Padre Zanotelli sulle guerre: dobbiamo "disturbare" i governi. Intervista a "Il Fatto"

«Trump è un uomo malato che ha bisogno di uno psichiatra» e Netanyahu «è un criminale di guerra. Non riesco a dire altro». Ad esprimere queste valutazioni è p. Alex Zanotelli, missionario comboniano, attivista pacifista che da anni vive nel quartiere “La Sanità” a Napoli, in un’intervista ad ampio spettro rilasciata a Il Fatto Quotidiano (pubblicata oggi, 5 marzo), di rara schiettezza. 
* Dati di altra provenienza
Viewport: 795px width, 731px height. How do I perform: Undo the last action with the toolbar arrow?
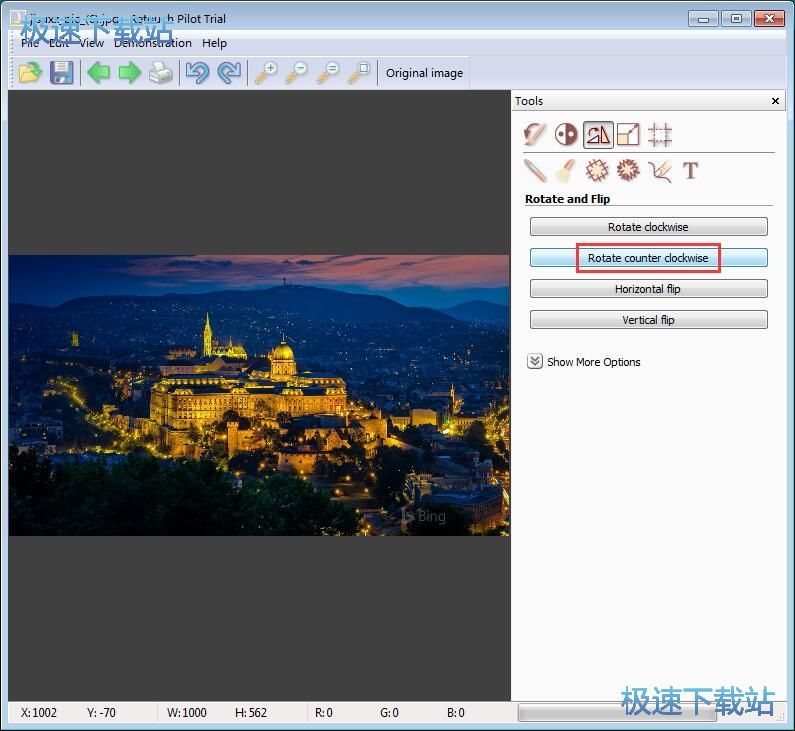[197, 72]
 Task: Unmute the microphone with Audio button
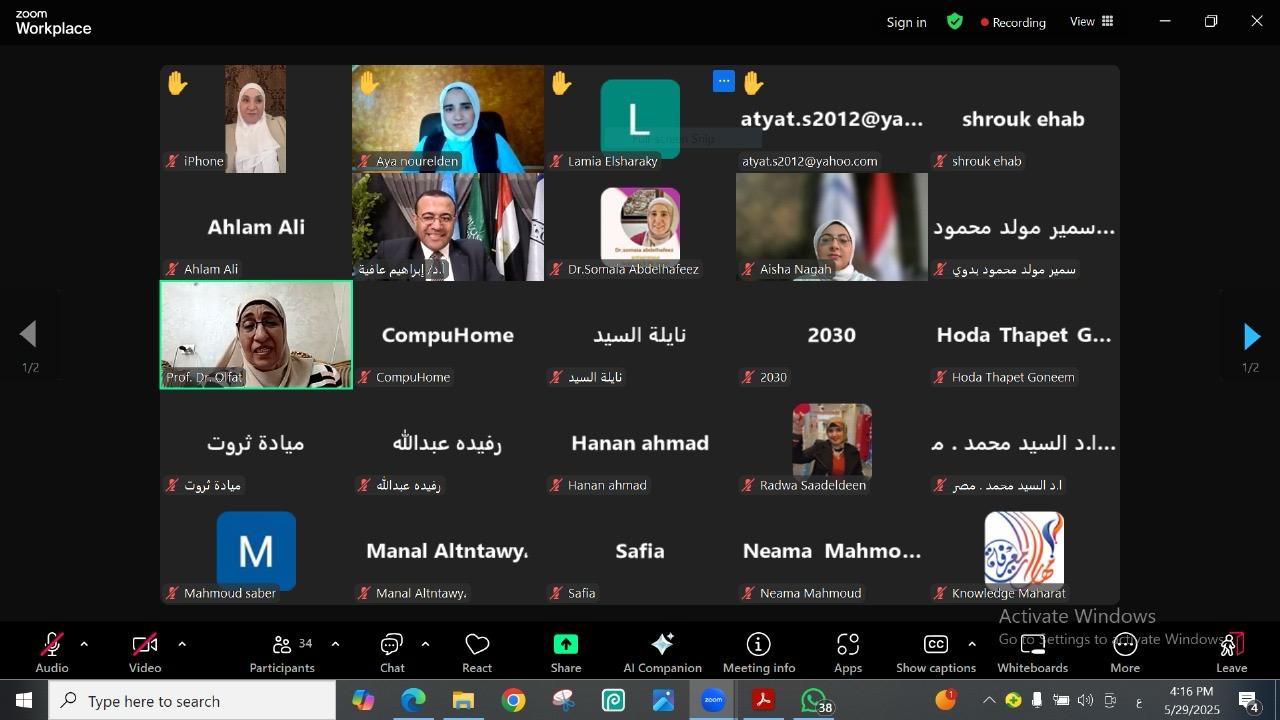pyautogui.click(x=52, y=653)
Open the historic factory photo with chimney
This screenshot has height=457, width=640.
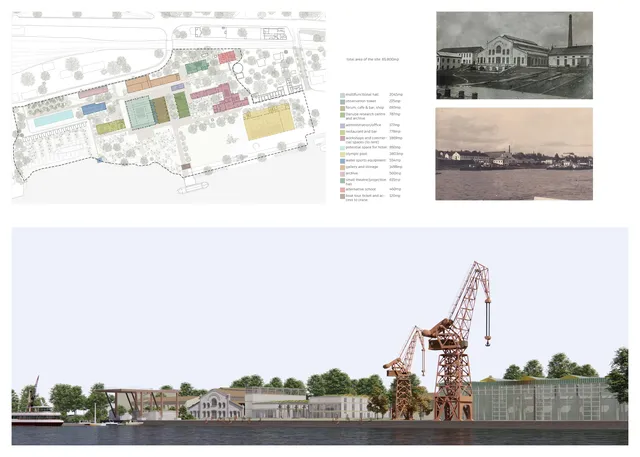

Siamo trascinati nell'ennesima follia bellica (l'Iran, ma come dimenticare Gaza e le atre guerre, il Sudan, il Congo, la Somalia...?), e il pacifismo tace, ammette Zanotelli di fronte a precisa domanda, tace perché «non basta più scendere in piazza: dobbiamo mettere in atto azioni concrete per “disturbare” i governi. Un esempio. Un tempo praticavamo l’obiezione fiscale: se l’Italia raggiunge il 3% del Pil in investimenti in armi, noi dobbiamo alla pari rifiutarci di pagare le tasse per quella cifra. La disobbedienza civile resta fondamentale». 
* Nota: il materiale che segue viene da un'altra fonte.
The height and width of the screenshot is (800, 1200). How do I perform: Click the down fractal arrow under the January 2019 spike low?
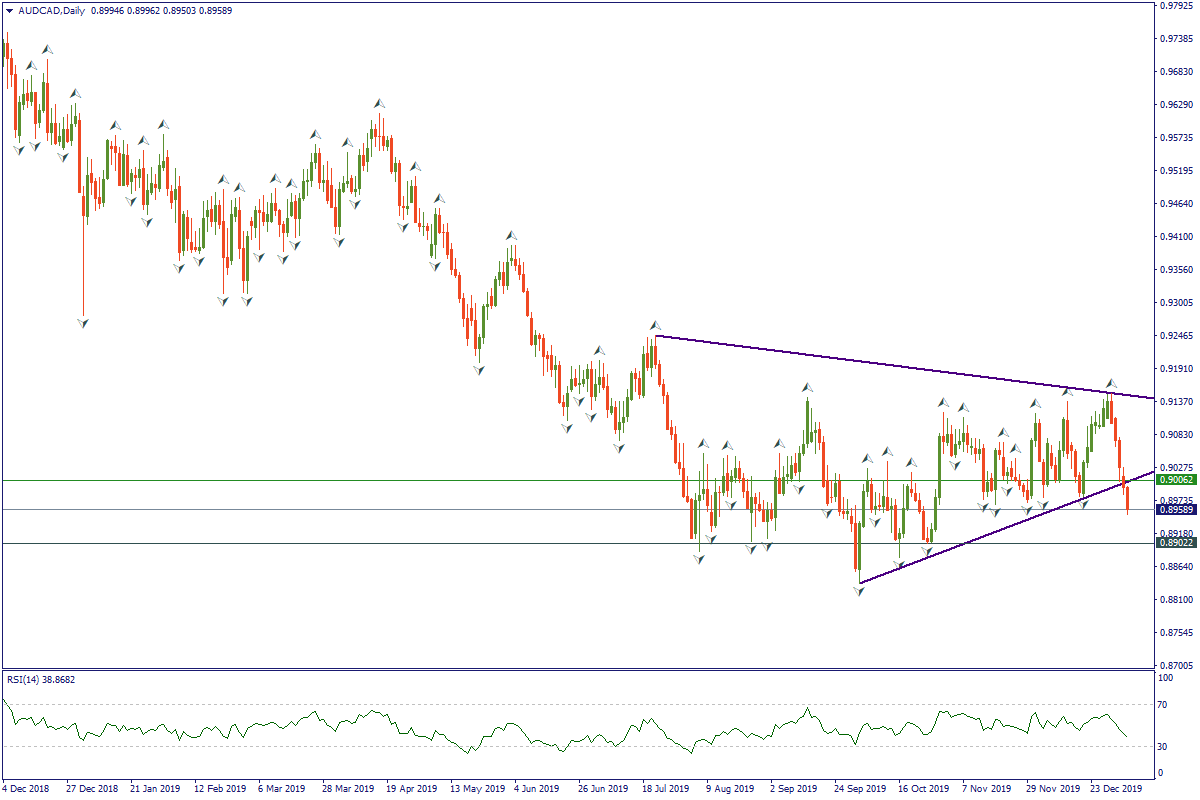pos(83,323)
«Ciò che più mi amareggia – sottolinea, chiamando in causa la comunità dei fedeli e i membri della Chiesa – è l’indifferenza quasi totale delle parrocchie. È come se Gesù non avesse mai detto nulla. Se le comunità fossero davvero intrise del Vangelo sarebbe diverso. Oggi sono passive. Non reagiscono a nulla. Da anni insistiamo perché non investano i loro soldi nelle cosiddette “banche armate” ma non lo fanno. Temo che la teologia sia diventata borghese. Le nostre celebrazioni restano mistiche, non entrano nella vita. Papa Francesco disse che “non ci può essere una guerra giusta” ma nemmeno lui è stato ascoltato. L’enciclica di Bergoglio “Laudato si” chiamava in causa il disastro planetario che ora stiamo provocando con questi conflitti».